Neste complexo e volumoso processo que se arrasta há mais de uma
década nos tribunais, além de Ana Jorge são acusados de responsabilidade
financeira duas dezenas de ex-dirigentes e membros da ARSLVT, como Constantino
Sakellarides, que foi director-geral da Saúde. No total, o Ministério Público
reclama indemnizações no montante 60 milhões de euros, por considerar que os
ex-responsáveis da ARS autorizaram "despesas e pagamentos ilícitos e
danosos" à sociedade gestora do hospital, o primeiro com gestão privada em
Portugal (1995).
Quando tudo parecia resolvido - em Julho do ano passado o
vice-presidente do Tribunal de Contas (TC) absolveu o vasto lote de arguidos
alegando que este caso já tinha sido apreciado por um tribunal arbitral que
concluiu não ter havido prejuízos para o Estado e até o condenou, pelo
contrário, a pagar 43 milhões de euros à sociedade gestora-, dois
juizes-conselheiros do mesmo tribunal consideraram agora que só o TC tem
competência para apreciar a complexa situação.

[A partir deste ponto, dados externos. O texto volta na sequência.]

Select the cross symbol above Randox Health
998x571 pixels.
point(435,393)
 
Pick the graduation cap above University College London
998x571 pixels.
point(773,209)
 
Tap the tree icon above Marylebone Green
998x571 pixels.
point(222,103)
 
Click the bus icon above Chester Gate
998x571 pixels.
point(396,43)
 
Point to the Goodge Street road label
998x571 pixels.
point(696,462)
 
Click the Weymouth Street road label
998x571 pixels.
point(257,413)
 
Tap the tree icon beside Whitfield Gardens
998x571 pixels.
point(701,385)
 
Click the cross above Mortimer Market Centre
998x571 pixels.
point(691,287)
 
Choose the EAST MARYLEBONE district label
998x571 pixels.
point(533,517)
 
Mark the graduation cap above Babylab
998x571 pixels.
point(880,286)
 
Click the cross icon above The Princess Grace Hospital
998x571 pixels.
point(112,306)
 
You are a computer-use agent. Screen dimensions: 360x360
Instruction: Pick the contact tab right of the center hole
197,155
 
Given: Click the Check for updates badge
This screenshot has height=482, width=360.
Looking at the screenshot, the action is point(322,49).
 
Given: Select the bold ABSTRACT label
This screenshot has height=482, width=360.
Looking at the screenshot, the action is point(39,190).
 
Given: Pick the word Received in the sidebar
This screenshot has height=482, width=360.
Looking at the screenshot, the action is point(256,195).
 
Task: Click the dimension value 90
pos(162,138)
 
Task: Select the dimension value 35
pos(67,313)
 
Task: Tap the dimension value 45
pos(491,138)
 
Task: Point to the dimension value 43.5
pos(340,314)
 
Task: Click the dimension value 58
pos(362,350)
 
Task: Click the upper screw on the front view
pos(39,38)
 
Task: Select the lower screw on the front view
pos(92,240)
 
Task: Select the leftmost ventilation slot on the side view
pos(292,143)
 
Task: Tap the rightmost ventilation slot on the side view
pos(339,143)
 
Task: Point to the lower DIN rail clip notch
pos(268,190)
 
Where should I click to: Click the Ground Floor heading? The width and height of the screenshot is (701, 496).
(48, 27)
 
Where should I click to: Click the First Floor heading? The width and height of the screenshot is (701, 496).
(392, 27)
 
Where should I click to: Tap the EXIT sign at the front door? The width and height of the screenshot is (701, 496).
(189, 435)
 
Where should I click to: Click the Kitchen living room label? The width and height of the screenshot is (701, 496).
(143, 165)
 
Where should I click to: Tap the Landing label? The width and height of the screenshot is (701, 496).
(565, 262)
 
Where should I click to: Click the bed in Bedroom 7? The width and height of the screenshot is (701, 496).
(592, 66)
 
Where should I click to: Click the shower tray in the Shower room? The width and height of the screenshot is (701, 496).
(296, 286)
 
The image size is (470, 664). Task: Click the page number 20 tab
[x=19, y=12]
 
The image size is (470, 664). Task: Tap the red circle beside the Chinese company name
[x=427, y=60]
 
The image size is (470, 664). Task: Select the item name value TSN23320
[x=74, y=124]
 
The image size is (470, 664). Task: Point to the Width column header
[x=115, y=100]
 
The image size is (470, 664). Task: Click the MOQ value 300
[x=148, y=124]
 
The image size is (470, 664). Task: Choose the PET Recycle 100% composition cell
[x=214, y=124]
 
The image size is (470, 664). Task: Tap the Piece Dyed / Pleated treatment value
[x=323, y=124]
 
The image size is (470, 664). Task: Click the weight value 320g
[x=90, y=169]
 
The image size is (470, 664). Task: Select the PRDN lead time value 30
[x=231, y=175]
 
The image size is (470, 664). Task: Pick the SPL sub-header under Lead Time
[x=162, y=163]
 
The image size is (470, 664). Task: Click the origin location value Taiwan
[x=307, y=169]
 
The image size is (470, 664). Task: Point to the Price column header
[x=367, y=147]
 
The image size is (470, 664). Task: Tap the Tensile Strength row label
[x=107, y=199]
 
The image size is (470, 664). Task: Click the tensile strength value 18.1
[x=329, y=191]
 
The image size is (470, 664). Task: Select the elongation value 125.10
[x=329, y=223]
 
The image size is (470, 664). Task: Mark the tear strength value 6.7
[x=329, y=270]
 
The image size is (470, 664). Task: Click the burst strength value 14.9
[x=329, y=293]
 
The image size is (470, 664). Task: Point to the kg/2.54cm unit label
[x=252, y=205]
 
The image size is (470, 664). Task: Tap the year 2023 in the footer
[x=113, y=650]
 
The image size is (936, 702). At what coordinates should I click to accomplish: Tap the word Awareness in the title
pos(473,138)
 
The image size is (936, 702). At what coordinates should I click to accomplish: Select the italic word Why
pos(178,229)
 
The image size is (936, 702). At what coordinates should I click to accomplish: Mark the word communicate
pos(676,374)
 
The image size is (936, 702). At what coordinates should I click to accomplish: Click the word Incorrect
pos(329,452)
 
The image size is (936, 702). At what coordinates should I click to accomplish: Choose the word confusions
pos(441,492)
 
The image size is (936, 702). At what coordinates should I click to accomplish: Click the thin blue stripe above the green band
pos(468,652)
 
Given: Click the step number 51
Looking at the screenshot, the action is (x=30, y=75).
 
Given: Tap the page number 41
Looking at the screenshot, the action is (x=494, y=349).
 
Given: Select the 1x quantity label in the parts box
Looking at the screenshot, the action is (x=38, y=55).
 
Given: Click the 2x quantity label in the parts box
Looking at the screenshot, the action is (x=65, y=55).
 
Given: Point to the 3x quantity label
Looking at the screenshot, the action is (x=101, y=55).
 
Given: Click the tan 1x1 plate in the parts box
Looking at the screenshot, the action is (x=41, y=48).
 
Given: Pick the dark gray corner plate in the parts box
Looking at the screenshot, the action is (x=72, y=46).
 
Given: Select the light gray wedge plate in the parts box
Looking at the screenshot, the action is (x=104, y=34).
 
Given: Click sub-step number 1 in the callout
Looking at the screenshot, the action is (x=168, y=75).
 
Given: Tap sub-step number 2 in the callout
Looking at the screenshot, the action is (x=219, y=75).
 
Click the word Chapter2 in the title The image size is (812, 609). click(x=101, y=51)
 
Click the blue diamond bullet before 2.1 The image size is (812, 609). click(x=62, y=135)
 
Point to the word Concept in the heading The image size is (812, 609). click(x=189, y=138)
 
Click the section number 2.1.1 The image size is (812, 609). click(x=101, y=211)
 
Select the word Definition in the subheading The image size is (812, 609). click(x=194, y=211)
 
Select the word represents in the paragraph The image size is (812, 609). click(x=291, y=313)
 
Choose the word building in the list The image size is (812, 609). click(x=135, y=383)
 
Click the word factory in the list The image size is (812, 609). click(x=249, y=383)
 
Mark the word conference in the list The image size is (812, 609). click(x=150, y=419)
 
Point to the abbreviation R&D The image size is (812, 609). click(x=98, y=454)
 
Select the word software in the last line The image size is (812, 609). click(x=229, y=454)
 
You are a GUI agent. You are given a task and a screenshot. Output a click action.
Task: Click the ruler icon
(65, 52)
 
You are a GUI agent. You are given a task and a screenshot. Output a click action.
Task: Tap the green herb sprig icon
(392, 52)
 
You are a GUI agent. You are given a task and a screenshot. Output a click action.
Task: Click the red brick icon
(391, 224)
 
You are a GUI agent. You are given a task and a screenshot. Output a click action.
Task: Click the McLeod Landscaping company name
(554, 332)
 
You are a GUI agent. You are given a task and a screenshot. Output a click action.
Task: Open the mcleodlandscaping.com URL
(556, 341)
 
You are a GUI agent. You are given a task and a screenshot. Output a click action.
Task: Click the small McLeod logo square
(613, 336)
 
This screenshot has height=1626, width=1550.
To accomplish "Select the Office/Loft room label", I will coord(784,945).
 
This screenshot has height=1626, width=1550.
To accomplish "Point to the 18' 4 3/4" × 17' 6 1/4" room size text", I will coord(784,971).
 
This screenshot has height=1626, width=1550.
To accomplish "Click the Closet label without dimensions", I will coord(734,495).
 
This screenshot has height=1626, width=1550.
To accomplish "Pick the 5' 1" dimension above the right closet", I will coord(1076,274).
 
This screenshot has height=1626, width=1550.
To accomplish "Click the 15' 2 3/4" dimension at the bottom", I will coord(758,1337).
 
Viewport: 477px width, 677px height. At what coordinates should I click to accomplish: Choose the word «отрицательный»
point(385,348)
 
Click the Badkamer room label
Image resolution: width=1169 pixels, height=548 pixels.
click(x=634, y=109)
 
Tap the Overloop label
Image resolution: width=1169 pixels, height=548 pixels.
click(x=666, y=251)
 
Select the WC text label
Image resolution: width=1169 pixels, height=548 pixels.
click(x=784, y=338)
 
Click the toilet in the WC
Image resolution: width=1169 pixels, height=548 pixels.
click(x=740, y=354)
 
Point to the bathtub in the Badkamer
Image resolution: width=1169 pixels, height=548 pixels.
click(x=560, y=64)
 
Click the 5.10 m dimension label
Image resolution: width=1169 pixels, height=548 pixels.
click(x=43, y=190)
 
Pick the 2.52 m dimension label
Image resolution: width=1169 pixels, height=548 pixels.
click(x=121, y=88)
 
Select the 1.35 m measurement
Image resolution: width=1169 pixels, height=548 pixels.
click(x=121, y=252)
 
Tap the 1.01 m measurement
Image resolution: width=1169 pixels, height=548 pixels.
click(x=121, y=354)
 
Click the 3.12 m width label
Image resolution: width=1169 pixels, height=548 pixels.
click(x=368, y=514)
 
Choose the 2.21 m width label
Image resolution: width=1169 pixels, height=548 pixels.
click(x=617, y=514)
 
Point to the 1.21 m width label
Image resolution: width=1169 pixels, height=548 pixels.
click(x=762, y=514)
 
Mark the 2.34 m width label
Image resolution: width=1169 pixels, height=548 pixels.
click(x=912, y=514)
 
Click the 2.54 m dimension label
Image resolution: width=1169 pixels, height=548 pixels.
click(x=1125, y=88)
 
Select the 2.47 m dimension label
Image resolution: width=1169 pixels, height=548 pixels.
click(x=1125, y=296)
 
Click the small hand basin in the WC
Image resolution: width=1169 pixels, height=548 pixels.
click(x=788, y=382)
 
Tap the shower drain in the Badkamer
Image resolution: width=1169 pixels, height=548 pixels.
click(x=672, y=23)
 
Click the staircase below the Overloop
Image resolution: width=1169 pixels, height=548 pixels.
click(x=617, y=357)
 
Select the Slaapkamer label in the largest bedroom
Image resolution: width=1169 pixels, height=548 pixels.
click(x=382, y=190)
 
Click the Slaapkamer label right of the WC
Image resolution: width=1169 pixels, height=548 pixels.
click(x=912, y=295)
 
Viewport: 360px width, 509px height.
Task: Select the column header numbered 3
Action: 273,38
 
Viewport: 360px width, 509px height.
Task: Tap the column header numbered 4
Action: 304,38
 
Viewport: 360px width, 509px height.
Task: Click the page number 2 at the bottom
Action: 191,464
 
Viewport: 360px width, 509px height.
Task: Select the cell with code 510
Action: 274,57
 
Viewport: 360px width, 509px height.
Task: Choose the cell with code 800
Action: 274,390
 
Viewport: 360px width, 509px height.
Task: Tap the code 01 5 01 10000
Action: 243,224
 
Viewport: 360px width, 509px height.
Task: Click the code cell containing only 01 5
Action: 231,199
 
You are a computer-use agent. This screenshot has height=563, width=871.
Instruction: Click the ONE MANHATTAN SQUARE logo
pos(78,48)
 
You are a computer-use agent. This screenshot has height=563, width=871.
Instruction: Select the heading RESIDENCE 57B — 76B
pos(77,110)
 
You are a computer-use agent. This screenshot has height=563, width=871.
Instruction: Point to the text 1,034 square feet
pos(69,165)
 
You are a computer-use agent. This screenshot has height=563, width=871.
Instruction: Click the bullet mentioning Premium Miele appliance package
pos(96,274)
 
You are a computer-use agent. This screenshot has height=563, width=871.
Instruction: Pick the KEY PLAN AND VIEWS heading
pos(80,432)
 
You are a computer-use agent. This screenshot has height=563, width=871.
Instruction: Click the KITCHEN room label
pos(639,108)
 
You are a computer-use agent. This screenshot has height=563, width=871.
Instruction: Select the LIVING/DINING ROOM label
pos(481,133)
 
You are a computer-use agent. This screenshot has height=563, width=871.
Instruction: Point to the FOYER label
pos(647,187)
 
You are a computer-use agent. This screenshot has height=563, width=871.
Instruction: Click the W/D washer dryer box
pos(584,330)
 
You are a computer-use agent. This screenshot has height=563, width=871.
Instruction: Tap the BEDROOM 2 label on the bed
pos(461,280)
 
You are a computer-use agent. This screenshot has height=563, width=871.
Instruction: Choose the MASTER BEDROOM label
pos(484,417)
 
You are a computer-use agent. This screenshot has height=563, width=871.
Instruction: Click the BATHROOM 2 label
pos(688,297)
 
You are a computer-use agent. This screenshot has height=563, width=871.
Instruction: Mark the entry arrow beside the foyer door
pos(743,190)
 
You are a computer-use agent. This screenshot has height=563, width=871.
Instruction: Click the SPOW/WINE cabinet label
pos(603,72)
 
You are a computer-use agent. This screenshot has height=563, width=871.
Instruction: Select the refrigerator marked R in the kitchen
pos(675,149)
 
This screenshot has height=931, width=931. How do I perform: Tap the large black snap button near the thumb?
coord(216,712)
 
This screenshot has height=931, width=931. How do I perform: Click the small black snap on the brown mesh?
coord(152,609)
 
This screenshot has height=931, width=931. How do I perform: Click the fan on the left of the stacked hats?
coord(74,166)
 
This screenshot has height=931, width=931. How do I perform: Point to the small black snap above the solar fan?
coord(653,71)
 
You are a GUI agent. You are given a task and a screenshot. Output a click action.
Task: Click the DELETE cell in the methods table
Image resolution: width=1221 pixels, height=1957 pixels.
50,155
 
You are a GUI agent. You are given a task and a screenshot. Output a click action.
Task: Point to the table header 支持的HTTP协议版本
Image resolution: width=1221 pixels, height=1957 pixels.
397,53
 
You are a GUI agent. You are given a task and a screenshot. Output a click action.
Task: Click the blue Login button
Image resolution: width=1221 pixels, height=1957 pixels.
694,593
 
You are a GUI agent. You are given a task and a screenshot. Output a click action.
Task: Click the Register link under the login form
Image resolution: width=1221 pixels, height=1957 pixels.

Não unânime (um juiz-conselheiro votou contra), a decisão surge
na sequência do recurso apresentado pelo Ministério Público (MP), como ontem
noticiou o semanário Sol.
O procurador António Cluny invocou a inconstitucionalidade da argumentação da
primeira sentença, em que defendendia que a decisão do tribunal arbitral fazia
jurisprudência. Cluny contrapôs que um "órgão supremo de fiscalização da
legalidade das despesas públicas" não pode "ficar condicionado pela
decisão de um tribunal arbitral". Deram-lhe razão e agora volta tudo à
estaca zero. Como a primeira sentença não produziu efeito, o caso deve ser
julgado. Mas advogado de Ana Jorge, João Correia, estuda ainda a hipótese de
recorrer. "Há quem defenda que o acórdão é passível de recurso e quem
defenda que não", explica.
Ana Jorge, que quando era ministra fez regressar o hospital à
esfera de gestão pública em 2009, não compreende a insistência do MP, depois de
não um mas dois tribunais arbitrais terem decidido que o Estado não tinha sido
lesado, "pelo contrário". O Estado foi condenado por um primeiro
tribunal arbitral a pagar à sociedade gestora do hospital 43 milhões de euros,
em 2003, e, por outro tribunal arbitral, a 18 milhões de euros, em 2012. Mas os
actuais responsáveis da ARSLVT ainda vão tentar anular esta segunda decisão,
sabe o PÚBLICO (ver caixa).
"Querem fazer disto um exemplo. Só cumprimos o que estava
estabelecido, tivemos de executar o contrato de gestão firmado por Paulo Mendo
[ministro da Saúde de Cavaco Silva]. Nós só fazíamos propostas de pagamento aos
ministros da altura", sublinha Ana Jorge, que recorda que o contrato foi
validado pelo próprio TC. O processo, que atravessou o consulado de vários ministros
da Saúde, não tem assim fim à vista. A acção de responsabilidade financeira foi
desencadeada por uma auditoria da Inspecção-Geral de Finanças em 2002, que
acabou por ser posta em causa pelo primeiro tribunal arbitral. Os inquéritos
instaurados pela Inspecção-Geral da Saúde e pelo DIAP de Lisboa foram
entretanto arquivados.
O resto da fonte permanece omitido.